SOUTH AFRICA: WINELAND & PATERNOSTER
There are not many plusses about getting that year older. But, if I am going to have to have a birthday, I can’t think of many places more pleasant than sitting on the terrace of a winery in the stunning environs of Stellenbosch some 40kms outside Cape Town.
Stellenbosch town itself is reminiscent of wine towns all over the new world. Well to do and smart, the streets are filled with expensive cars and trendy restaurants. It is all pleasant enough but there is an air of unreality about the whole thing, particularly when you remind yourself that you are in Africa.
Still, it made a good base for a day of tasting and, because it was my big day, Neil offered to be the designated driver. Good for him
First up, a return trip to De Toren for a tour and tasting under the watchful eye of young, Dutch intern, Joost where we were able to sample the two wines of the estate. The Cabernet heavy Fusion V Bordeaux blend is definitely something I shall look out for when I return to London.
Next to Glen Carlou, part of The Hess Group where we, and by “we” I mean “I” tasted a the full range from single varietals such as Viognier and Shiraz to their own “Classique” Bordeaux style wines.
Finally, Fairview, a much larger commercial enterprise where more time seemed to have been spent setting up the shop than on making the wines.
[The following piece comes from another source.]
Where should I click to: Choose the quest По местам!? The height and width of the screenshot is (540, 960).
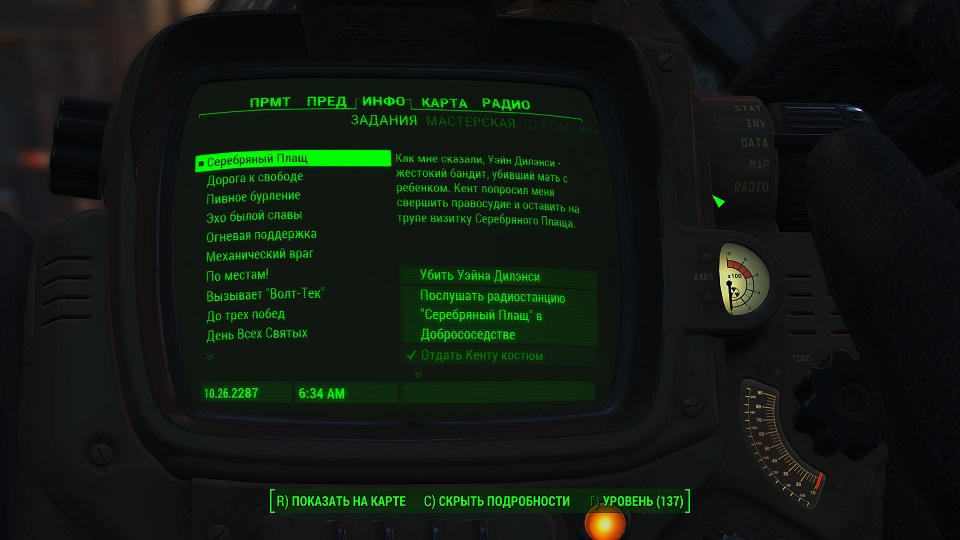238,275
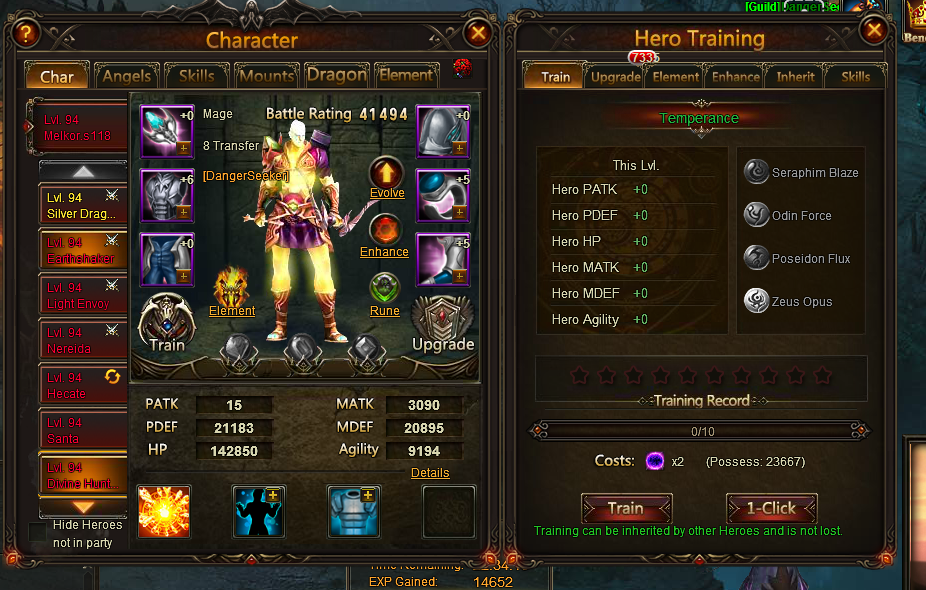Toggle Hide Heroes not in party
This screenshot has height=590, width=926.
point(38,532)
All a bit grim and we left there pretty quickly.
We had been recommended a place to stay for the night not far from De Toren which is why I found myself sitting on the terrace of Lovane, a tiny boutique winery, having the first of what turned out to be far too many glasses of excellent wine.
The owners cooked dinner for us and, when there was one of many power cuts, we sat around a log fire and enjoyed more special bottles from their, as yet, unreleased unlabelled bottles.
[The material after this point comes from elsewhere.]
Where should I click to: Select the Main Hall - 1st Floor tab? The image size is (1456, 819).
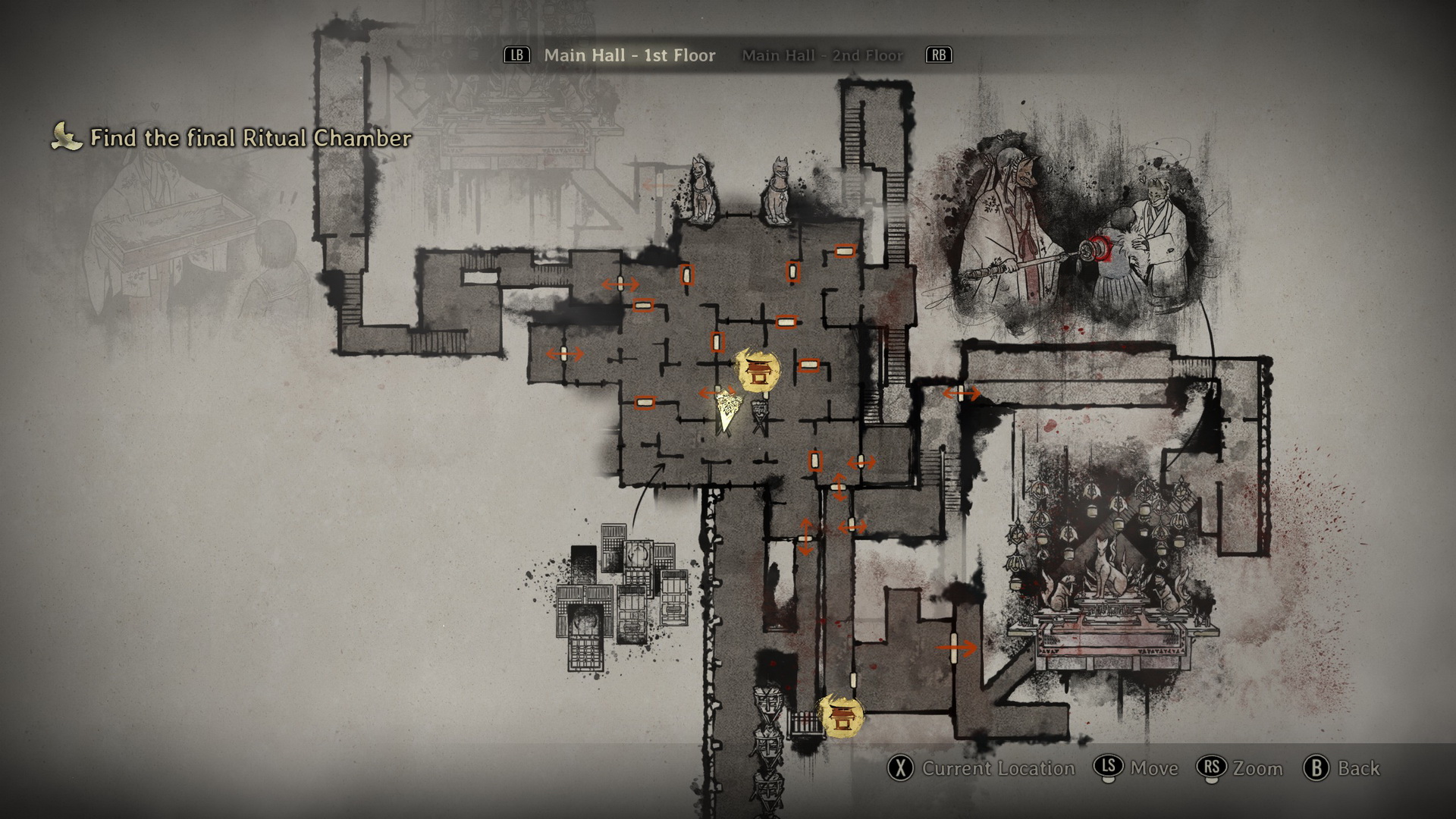(x=629, y=55)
If Lovane was idyllic, and it truly was with thundering mountains on one side and sweeping vineyards on the other, then our next stop, the Western Cape fishing village of Paternoster raised the bar again. A smattering of small cottages, with their identical green roofs, nestle on the edge of the Atlantic.
Our guesthouse was ten seconds from the sea and about half that from one of the only restaurants in town, Voorstadt.
The food was ordinary, but it was worth the small amount it cost to sit on the water’s edge and watch the sun go down and the crescent moon rise.
Under the modern tourist exterior, however lurked the original fishing town with men parading along the street selling the morning catch of prawns and crayfish and the local watering hole, The Paternoster Hotel showing a less than feminist side with its ceiling display.
Not a bad way to spend a few birthday days
Next stop Mozambique. I see prawns in my future.